If every media report of a cure for cancer were true, we should live forever. But, the media like a headline health story, and we cannot really blame the journalists. It is largely the fault of epidemiologists, according to Joe McLaughlin (International Epidemiology Institute, Maryland USA), who laments the change in culture. He feels that epidemiology has lost its way; experts talk up their findings, shamelessly court the media and, have lost the objectivity of their science. This was how he set the scene at a meeting of epidemiologists and editors at the Royal College of Physicians on Sept 24 and 25, convened by Gerard Swaen, of the Dow Chemical Company, under the aegis of ECETOC (European Centre for Ecotoxicology and Toxicology of Chemicals, Brussels) to discuss the potential for a register of observational epidemiology studies.
To say that epidemiology has lost its way is, perhaps, a little unfair. The signposts are clear and researchers know the waypoints on their research trajectory. These are, unambiguously, peer reviewed publications and grant income. They pave the road to a successful career ensuring that junior researchers chase the elusive P value and the resulting publication, departments advertise their proven expertise, and universities embrace the kudos, publicity, and income. Joe called for epidemiologists to return to dispassionate science- disinterest, rather than vested interest and, in particular, he felt that researchers should not be advocates- those with a “mission” should seek their career in politics or religion.

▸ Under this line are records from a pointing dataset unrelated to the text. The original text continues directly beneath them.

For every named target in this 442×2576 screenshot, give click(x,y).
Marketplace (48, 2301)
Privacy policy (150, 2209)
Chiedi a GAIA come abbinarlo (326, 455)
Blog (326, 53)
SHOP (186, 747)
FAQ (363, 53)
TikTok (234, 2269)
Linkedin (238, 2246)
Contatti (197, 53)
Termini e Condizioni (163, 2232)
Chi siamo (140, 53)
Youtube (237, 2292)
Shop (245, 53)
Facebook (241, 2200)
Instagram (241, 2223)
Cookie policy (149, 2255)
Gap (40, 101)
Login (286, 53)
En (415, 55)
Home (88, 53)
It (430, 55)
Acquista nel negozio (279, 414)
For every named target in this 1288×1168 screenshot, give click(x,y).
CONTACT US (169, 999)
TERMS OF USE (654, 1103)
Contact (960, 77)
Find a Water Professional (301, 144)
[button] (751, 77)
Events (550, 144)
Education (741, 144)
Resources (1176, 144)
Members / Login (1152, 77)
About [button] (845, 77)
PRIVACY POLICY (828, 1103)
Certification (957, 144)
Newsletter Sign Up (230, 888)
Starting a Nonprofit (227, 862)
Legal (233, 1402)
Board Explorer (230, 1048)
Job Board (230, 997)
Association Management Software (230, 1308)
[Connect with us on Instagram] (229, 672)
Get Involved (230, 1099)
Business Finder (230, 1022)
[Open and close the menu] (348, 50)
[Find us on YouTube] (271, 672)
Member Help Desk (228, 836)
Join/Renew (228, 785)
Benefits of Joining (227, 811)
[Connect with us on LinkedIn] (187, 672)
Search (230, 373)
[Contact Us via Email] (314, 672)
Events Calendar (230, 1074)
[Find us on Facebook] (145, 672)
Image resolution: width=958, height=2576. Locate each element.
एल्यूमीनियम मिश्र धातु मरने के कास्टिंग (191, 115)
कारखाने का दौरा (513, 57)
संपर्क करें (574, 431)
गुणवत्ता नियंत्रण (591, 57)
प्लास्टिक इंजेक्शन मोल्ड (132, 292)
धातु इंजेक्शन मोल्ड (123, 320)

There are some problems with observational epidemiology. Industry researchers hope for negative findings when looking at harms, while clinical epidemiologists search for statistically significant positive findings that might be publishable. Each can be seduced by the temptations of multiple baseline measurements, subgroup analyses, arbitrary cut off points, selective outcome reporting etc. There is implied misconduct, although, to be fair, sometimes a false positive result is variation and not bias. It can be difficult too for journals to weigh up the relevance of a reported finding as authors talk up the importance of their work. And, the research agenda may become database driven, rather than testing a clinically important a priori hypothesis.
Rules have evolved in searching the literature while preparing systematic reviews. Jos Kleijnen (Kleijnen Systematic Reviews Ltd, NL) reminded us why the literature may not reflect all the research available. He listed some additional reasons which I hope are less likely; that publication in peer reviewed journals is a lottery, that publication maybe at the whim of an editor, or there may be unseen peer reviewer bias. Not all factors leading to failure to publish are quite so disquieting. Simple things happen; researchers may have changed institution, moved house, lost the randomisation code or, perhaps, forgotten about those fieldwork questionnaires languishing underneath a flowerpot in someone else’s office.
For all the above reasons, there was general agreement that a register of observational epidemiological studies may have a place. But, everyone recognised the potential limitations. Pat Buffler (University of California, Berkeley) and the breakout group chairs did well to focus discussion to come up with some the key questions.
What are the problems that a register can fix? If there is a registry, what should it look like, how could we design it to be useful and how will it be used? Should all observational trials be registered and if not, which ones; how should it be structured and, should we extend the current models and if not, what would it take to create another?
There were no clear solutions and this dialogue is just beginning. Some form of registration is likely in the future. There are, for example, already almost 13, 000 observational studies registered on ClinicalTrials.gov and the Human Genetics Epidemiology Network (HuGEnet) already shows potential. But, there are other unknowns and this discussion pivots on our traditional model of data collection where cohort studies are owned by research groups or institutions. But, who really owns these data and who should be permitted to set the research agenda? It is difficult to support restrictive practice when most clinical research is publically funded and, ultimately, the data belongs to patients. If unlimited data sharing becomes widespread or even mandatory, we may be talking about an entirely new game.